On Feburary 1, Kumar’s efforts opened with Kulture Walk Live, headlined by himself and veteran performer Ken Boothe. Also featured were up-and-coming acts Kenny Smith, Shari Jacobs and another Raging Fyah alum, the band’s second and last lead singer, Journey. “He’s from St Elizabeth. We’re trying to push St Elizabeth talent. The band that played for Ken Boothe are actually my little cousins from St Elizabeth. They’ve been training and we got them to the level where they’re able to perform and play on a stage. That’s one of the main focuses. I’m trying to influence the people from my side of Jamaica,” Kumar shared.
Kulture Walk Bar & Album
He is also trying to deepen his roots, and produce more fruit for his home and family. Kulture Walk Live opened at a venue of the same name – Kumar’s own juice bar – to be opened soon. “I built the building, it’s already there.”
On February 7, Kulture ‘walked’ to Las Vegas Cafe in Black River with the same line-up, minus Ken Boothe. There, the vocalists were backed by Tension Invasion band from Montego Bay. The following day, Treasure Beach was treated to Kumar, Indie Allen and Yaadcore – all presented with a live band. “All these events are live bands, because I’m trying to make sure that we don’t do any sound system performances from the acts that we’re trying to endorse. I’m really trying to pull talent into the parish and share the culture, as the name suggests,” he added.
Kulture Walk continues on February 15 in Bull Savannah, featuring Notis Heavyweight Rockers, Chevaughn, Mackeehan and Alicia Scott.
Kumar’s penchant for planning isn’t new. Years ago, he was instrumental in developing Wickie Wackie into the prime beachside concert location it is today. “When I started Wickie Wackie years ago with the Raging Fyah guys, it was something I had a passion for to keep doing events that can expose talent, because a lot of people came out of Wickie Wackie. Some of the stars now, their first show was at Wickie Wackie. So it’s really exciting to see that it’s happening again in St Elizabeth,” he said.

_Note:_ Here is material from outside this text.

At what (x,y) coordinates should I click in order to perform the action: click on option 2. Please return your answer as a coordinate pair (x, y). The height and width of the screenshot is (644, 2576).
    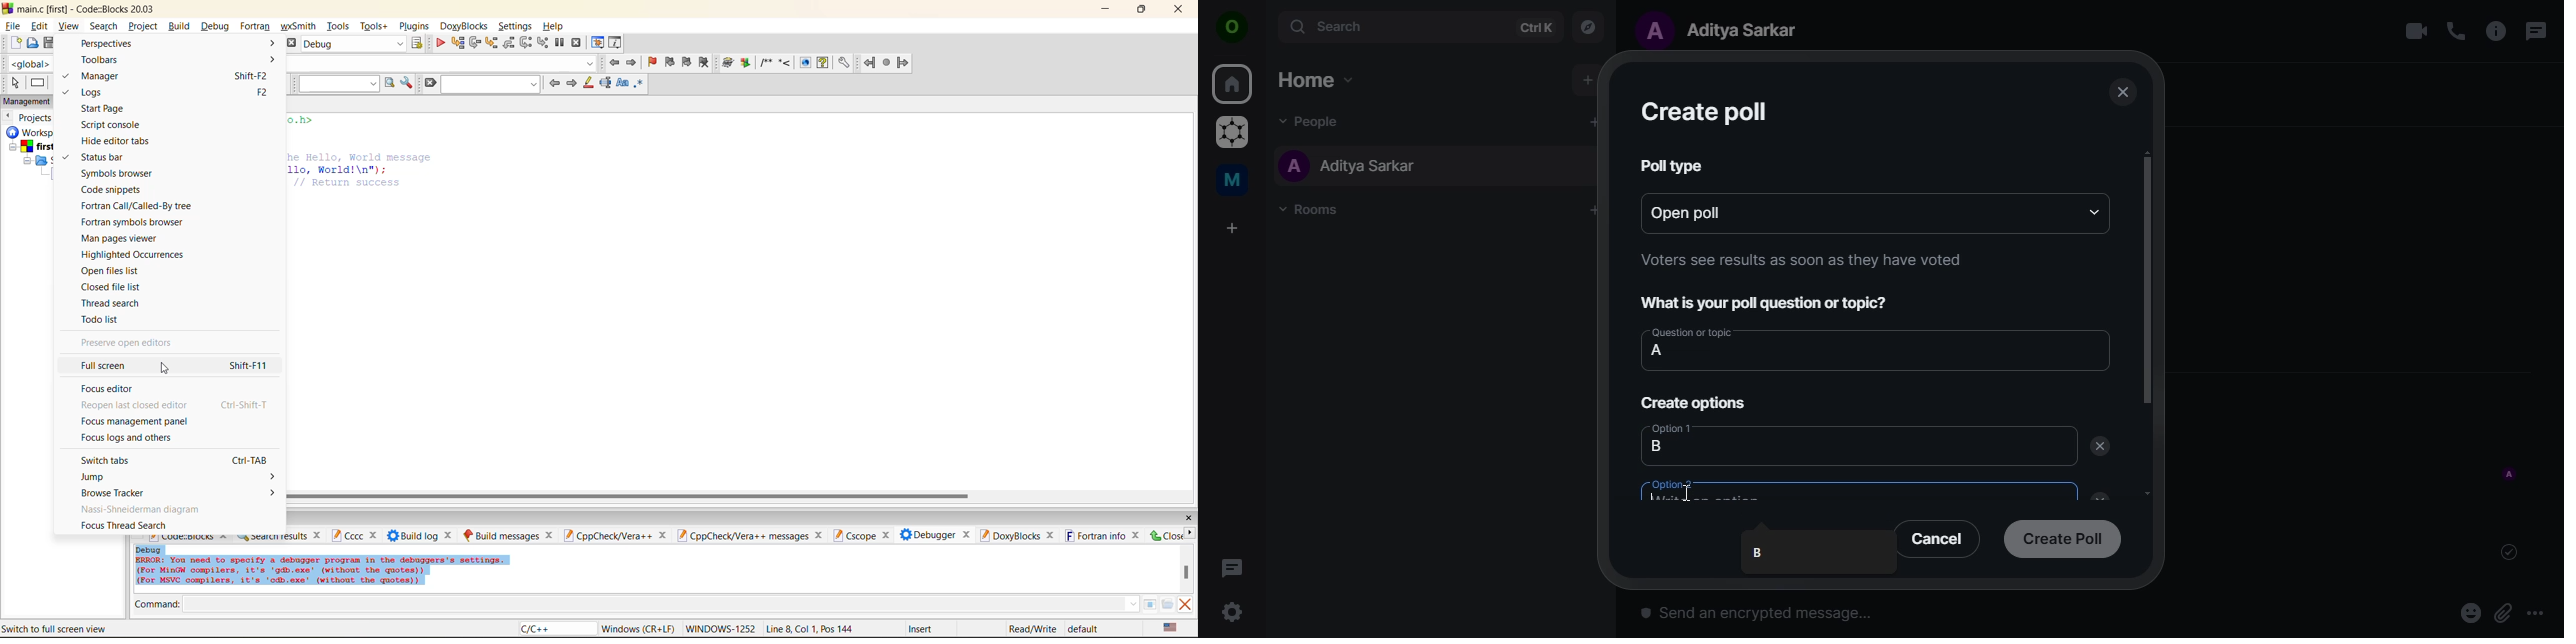
    Looking at the image, I should click on (1687, 489).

As Kulture Walk is the name of Kumar’s Reggae Month initiative across St Elizabeth, and the name of his soon-to-open juice bar, Kulture Walk is also the name of Kumar’s upcoming 13 tracks long album, scheduled for release later this year.
“My album is actually ready. I’m in the final stages. And it’s not fully reggae, as people might expect from me because of my history. This album is really a feeling. It’s where I’m at in my life. It’s some honest songs with honest emotion that I’m trying to put out there. I think my fans and people who have listened to me in the past with Raging Fyah will appreciate my emotion, my honest true self,” he said.